## TASK
Quote the part of the material that begins with the line containing "I want to click on row-label: 3, so" and ends with the line containing "legend-swatch-no is located", both lines included. Leave the pictures out of your answer.

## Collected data

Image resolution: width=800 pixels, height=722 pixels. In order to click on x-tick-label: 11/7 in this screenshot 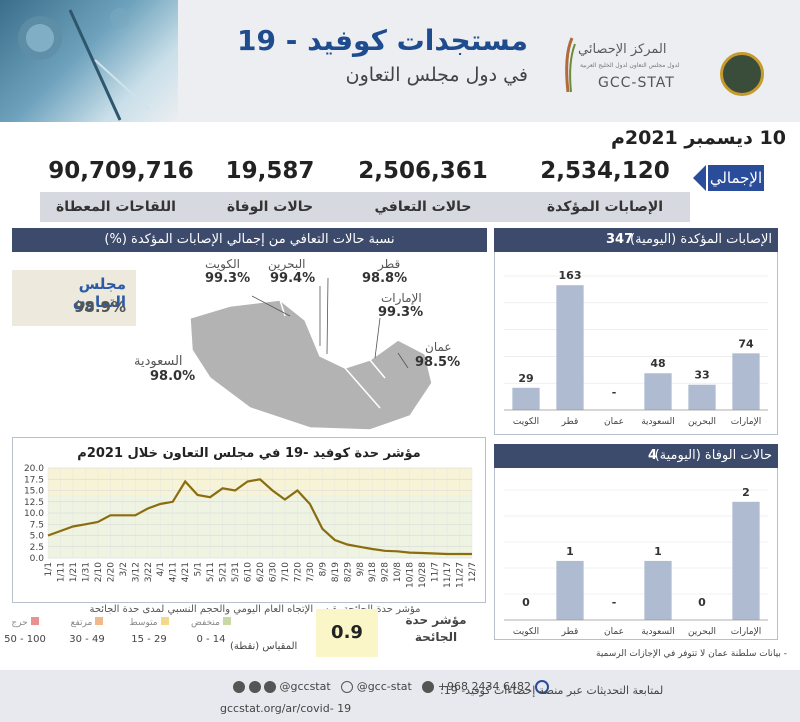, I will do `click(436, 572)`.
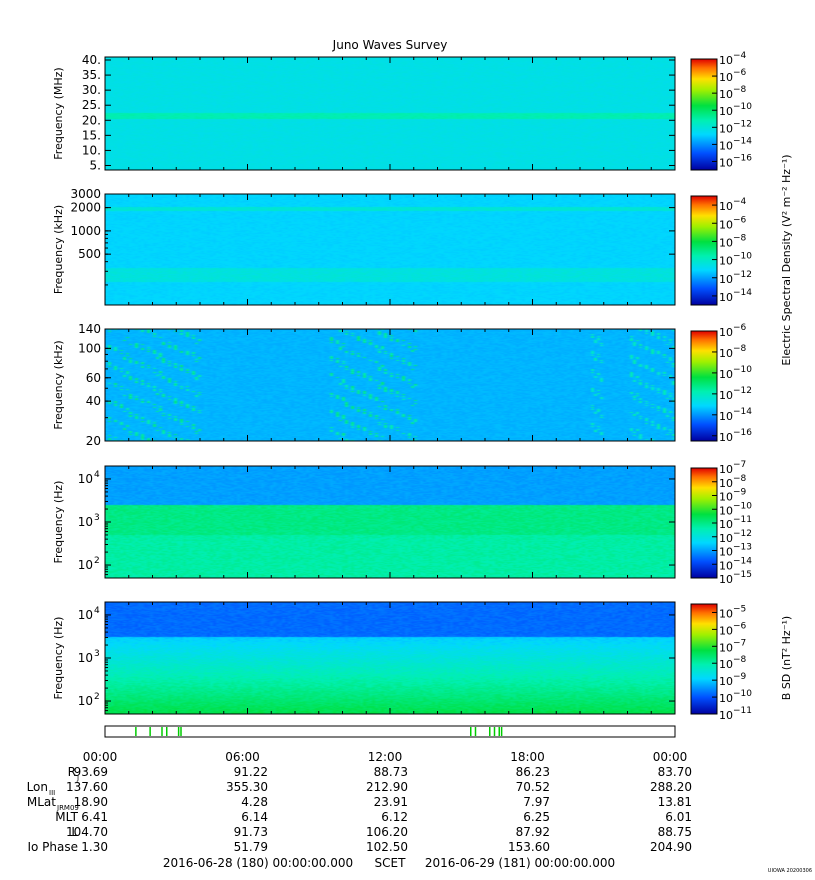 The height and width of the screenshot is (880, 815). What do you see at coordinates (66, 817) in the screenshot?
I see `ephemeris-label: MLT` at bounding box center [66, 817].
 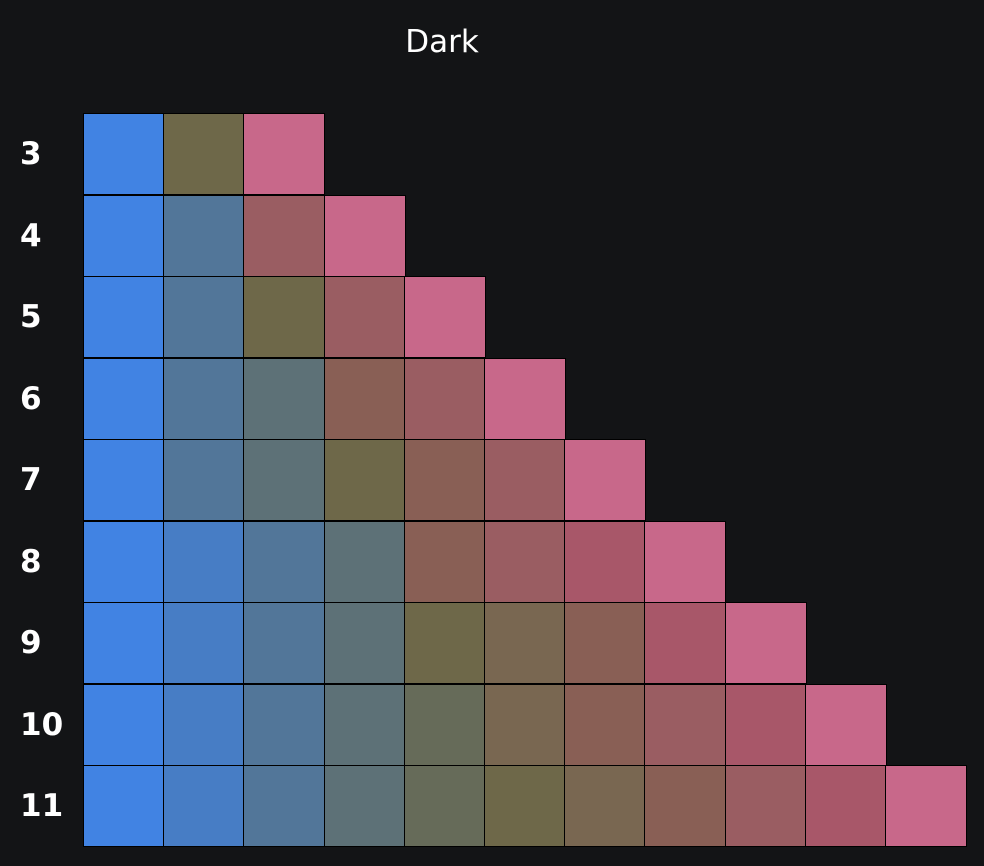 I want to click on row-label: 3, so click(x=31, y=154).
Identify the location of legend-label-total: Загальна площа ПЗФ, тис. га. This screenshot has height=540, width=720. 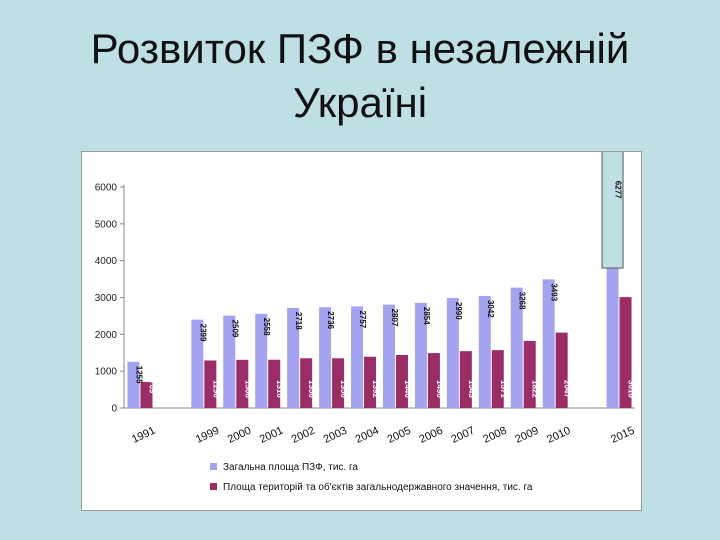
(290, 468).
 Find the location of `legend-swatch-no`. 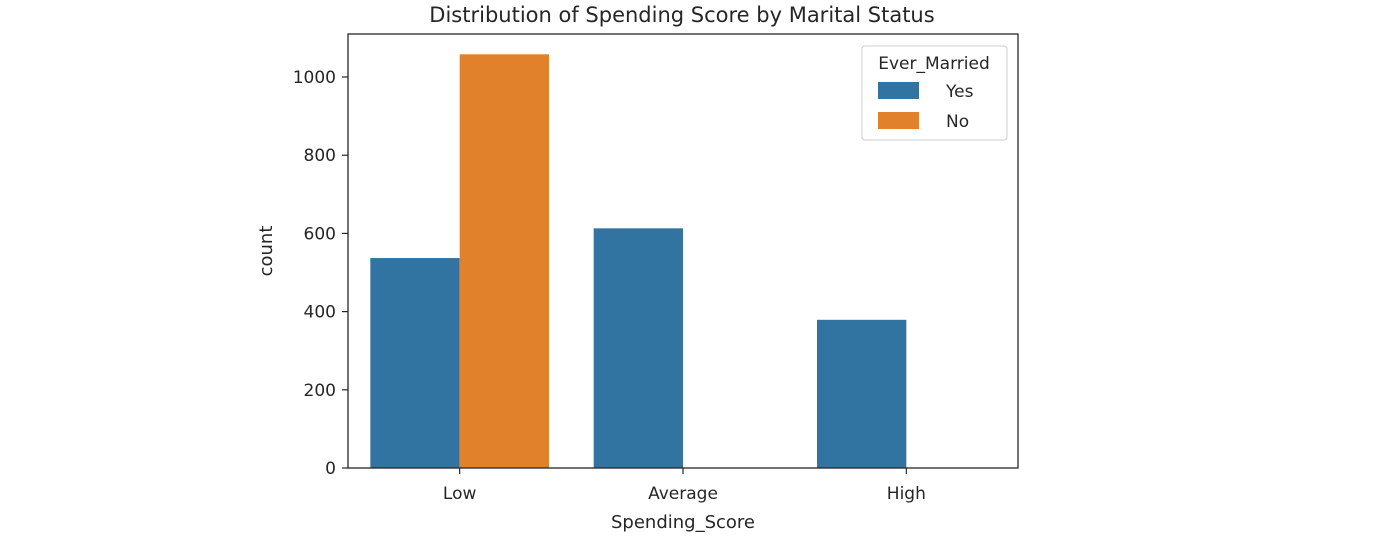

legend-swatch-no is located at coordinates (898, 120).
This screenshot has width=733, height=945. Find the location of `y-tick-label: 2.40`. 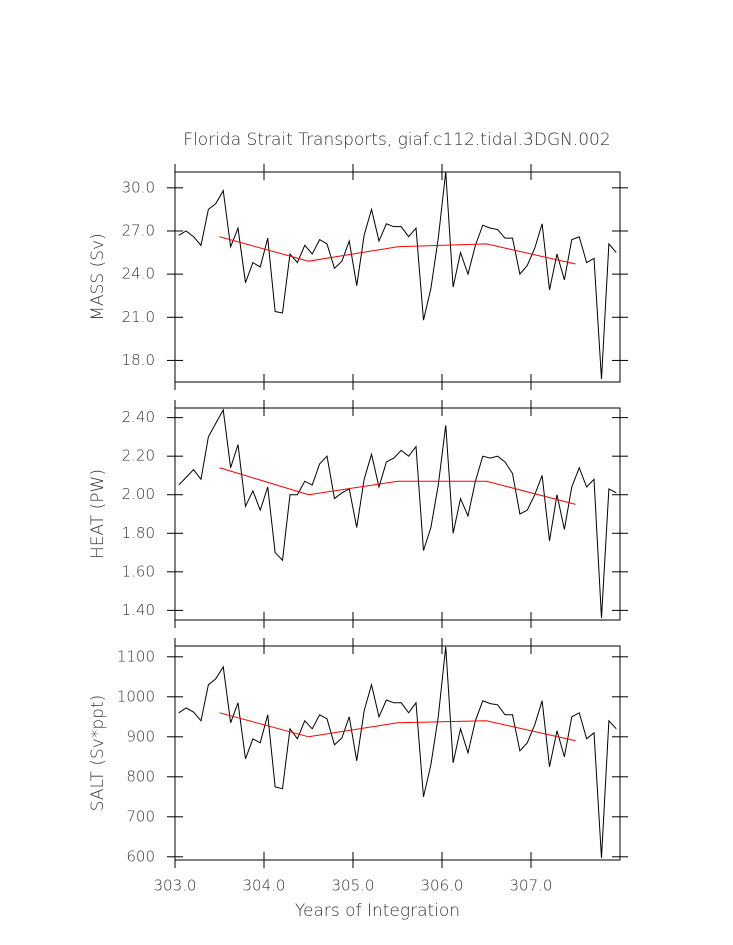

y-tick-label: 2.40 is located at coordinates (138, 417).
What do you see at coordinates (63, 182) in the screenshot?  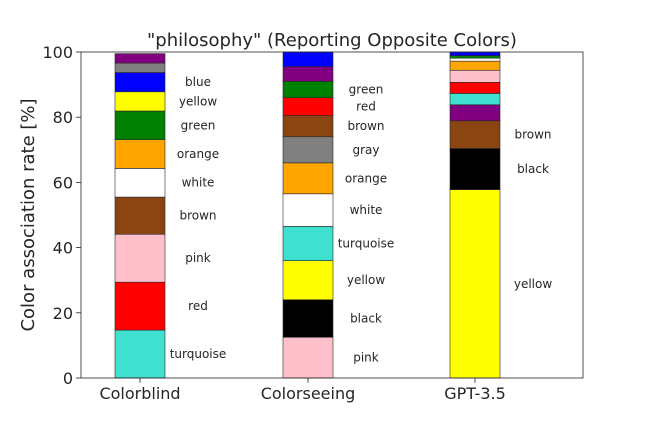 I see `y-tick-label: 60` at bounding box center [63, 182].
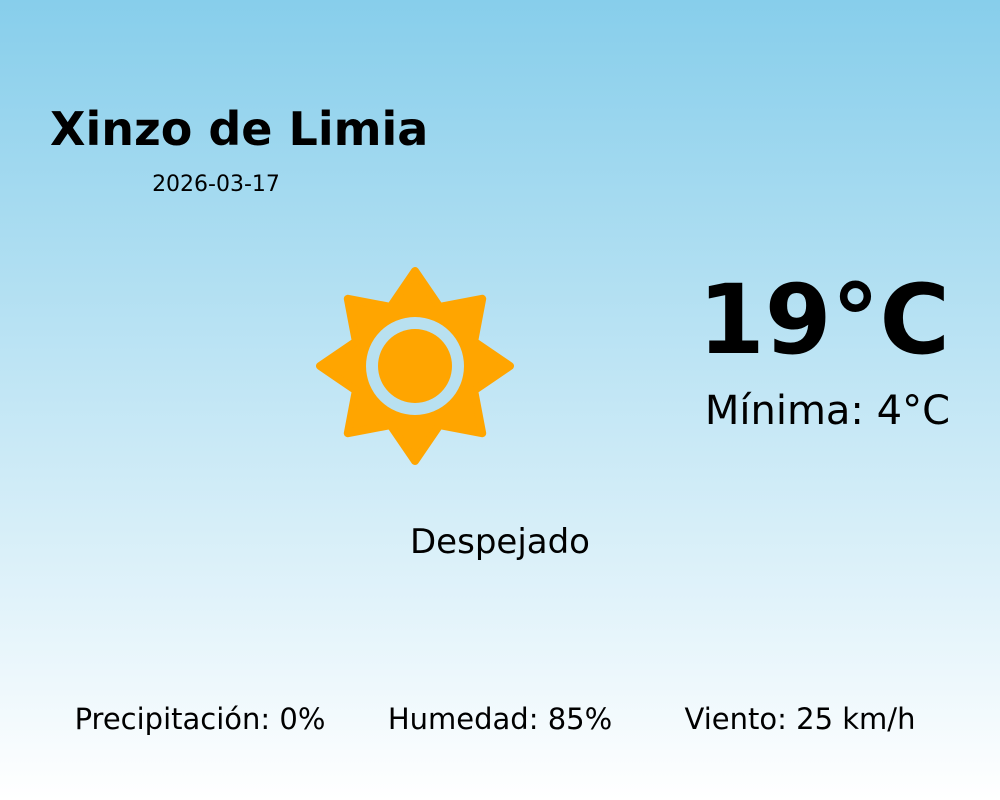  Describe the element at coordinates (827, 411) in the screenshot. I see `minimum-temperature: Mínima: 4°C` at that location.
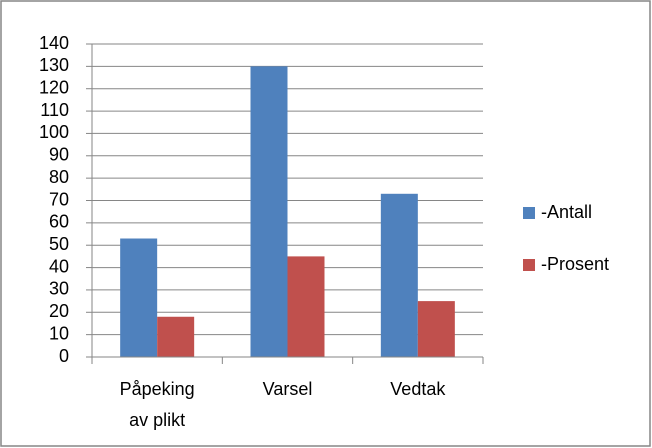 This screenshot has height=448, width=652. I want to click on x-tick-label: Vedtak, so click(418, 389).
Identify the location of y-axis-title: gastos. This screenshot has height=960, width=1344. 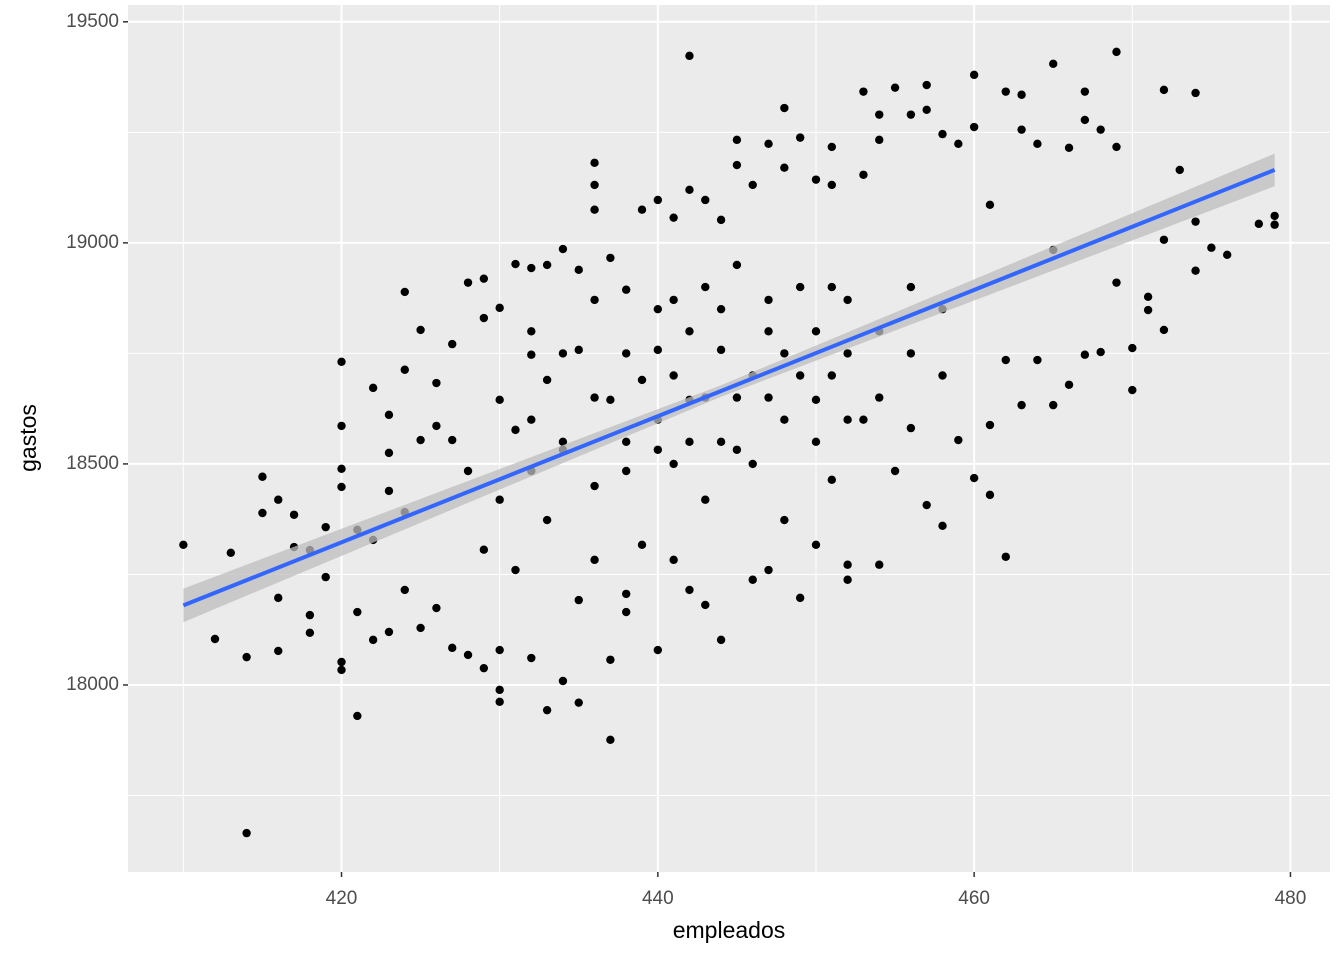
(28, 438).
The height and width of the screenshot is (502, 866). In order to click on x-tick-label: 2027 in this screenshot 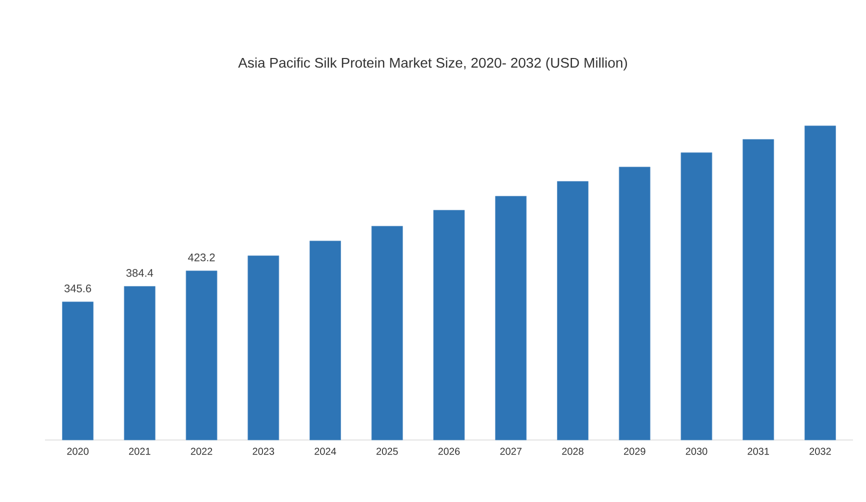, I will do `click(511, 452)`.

## ANSWER TO THIS PROBLEM
  I want to click on row-label: 3, so click(x=31, y=154).
Identify the location of legend-label-total: Загальна площа ПЗФ, тис. га. This screenshot has height=540, width=720. 
(290, 468).
 Find the location of `legend-swatch-no`. 

legend-swatch-no is located at coordinates (898, 120).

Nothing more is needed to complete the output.